Fetch the complete documentation index at: https://docs.octen.ai/llms.txt

Use this file to discover all available pages before exploring further.

Authorizations

x-api-key
string
header
required

API key used for request authentication. Obtain an API key before using the API. Note: A payment method is required to use the API.

Body

application/json

Request body for the Extract API.

urls
string[]
required

List of URLs to extract content from. Maximum URLs per request: 20. Maximum length per URL: 2048. Failed URLs are not billed.

Example:
[
  "https://example.com/article-1",
  "https://example.com/article-2"
]
query
string

Intent-focused keywords. When provided, returns query-relevant highlights per URL; otherwise returns the complete page content.

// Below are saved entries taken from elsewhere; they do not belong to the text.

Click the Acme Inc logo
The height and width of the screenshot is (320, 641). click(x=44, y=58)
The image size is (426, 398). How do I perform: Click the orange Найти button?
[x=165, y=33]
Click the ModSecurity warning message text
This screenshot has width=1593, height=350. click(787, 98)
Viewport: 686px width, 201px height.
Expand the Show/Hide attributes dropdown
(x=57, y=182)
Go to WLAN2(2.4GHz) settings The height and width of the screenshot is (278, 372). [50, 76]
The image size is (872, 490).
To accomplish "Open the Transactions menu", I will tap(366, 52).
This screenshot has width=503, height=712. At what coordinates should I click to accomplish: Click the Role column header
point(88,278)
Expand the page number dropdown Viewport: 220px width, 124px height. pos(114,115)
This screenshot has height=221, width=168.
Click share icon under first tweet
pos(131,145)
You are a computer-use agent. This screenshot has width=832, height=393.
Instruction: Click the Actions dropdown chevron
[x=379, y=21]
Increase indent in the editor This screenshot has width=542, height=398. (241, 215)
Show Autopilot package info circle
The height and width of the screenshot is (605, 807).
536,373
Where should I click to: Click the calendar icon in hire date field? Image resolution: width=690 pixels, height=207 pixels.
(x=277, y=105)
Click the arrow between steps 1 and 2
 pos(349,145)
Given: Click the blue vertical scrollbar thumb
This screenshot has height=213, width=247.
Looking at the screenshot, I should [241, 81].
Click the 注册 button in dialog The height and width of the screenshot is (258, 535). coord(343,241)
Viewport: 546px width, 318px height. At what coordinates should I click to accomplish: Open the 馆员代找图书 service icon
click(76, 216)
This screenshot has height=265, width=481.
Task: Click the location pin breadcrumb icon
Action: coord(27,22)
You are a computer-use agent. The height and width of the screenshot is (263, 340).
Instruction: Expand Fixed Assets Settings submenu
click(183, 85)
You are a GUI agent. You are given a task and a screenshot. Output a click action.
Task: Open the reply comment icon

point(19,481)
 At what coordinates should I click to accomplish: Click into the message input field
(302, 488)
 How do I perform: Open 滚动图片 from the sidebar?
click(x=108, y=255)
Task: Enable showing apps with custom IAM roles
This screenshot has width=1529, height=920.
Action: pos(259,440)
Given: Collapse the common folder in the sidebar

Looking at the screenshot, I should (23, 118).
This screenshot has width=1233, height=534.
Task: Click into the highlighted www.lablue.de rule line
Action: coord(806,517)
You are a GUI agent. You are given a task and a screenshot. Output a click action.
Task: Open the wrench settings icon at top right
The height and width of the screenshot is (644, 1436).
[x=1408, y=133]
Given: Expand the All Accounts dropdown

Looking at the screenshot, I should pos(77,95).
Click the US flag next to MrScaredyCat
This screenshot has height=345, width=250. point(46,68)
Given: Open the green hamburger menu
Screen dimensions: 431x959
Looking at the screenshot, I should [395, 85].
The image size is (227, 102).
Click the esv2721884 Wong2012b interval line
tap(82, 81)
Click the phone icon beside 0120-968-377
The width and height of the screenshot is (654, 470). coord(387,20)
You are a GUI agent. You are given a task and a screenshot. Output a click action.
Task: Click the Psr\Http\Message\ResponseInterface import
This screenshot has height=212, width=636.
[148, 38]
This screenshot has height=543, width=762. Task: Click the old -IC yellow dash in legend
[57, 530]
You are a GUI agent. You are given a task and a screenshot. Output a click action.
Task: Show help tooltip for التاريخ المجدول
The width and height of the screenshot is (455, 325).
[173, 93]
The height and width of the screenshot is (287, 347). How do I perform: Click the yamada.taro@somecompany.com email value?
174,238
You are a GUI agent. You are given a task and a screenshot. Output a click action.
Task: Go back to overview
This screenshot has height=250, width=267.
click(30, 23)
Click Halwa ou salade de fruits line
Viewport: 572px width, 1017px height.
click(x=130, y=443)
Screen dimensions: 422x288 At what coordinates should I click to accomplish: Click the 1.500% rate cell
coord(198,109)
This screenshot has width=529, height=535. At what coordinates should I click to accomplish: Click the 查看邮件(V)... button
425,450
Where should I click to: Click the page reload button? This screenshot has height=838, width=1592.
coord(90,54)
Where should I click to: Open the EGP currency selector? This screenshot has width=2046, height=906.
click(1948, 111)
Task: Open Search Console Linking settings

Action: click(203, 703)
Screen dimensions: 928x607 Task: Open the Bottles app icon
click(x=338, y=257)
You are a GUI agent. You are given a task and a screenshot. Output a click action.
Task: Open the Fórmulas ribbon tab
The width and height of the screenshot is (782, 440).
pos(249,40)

Maximum string length: 500
max_age_seconds
integer
default:86400

Maximum age (in seconds) of cached content. URLs whose cached version exceeds this threshold will be re-fetched. Values outside the allowed range are adjusted to the nearest bound.

Required range: x >= 300
format
enum<string>
default:markdown

Format of the returned content.

Available options:
markdown,
text
timeout
integer
default:30

Per-URL extraction timeout in seconds. Values outside the allowed range are adjusted to the nearest bound.

Required range: 1 <= x <= 60
include_images
boolean
default:false

Whether to return image URLs detected on the page.

include_videos
boolean
default:false

Whether to return video URLs detected on the page.

include_audio
boolean
default:false

Whether to return audio URLs detected on the page.

include_favicon
boolean
default:false

Whether to return the page's favicon URL.

Response

Successful extraction response

code
integer

Business status code. 0 indicates success.

msg
string

A human-readable message describing the result.

request_id
string

The unique identifier for this request.

data
object

The main extract response payload.

meta
object

Additional metadata for the extract request.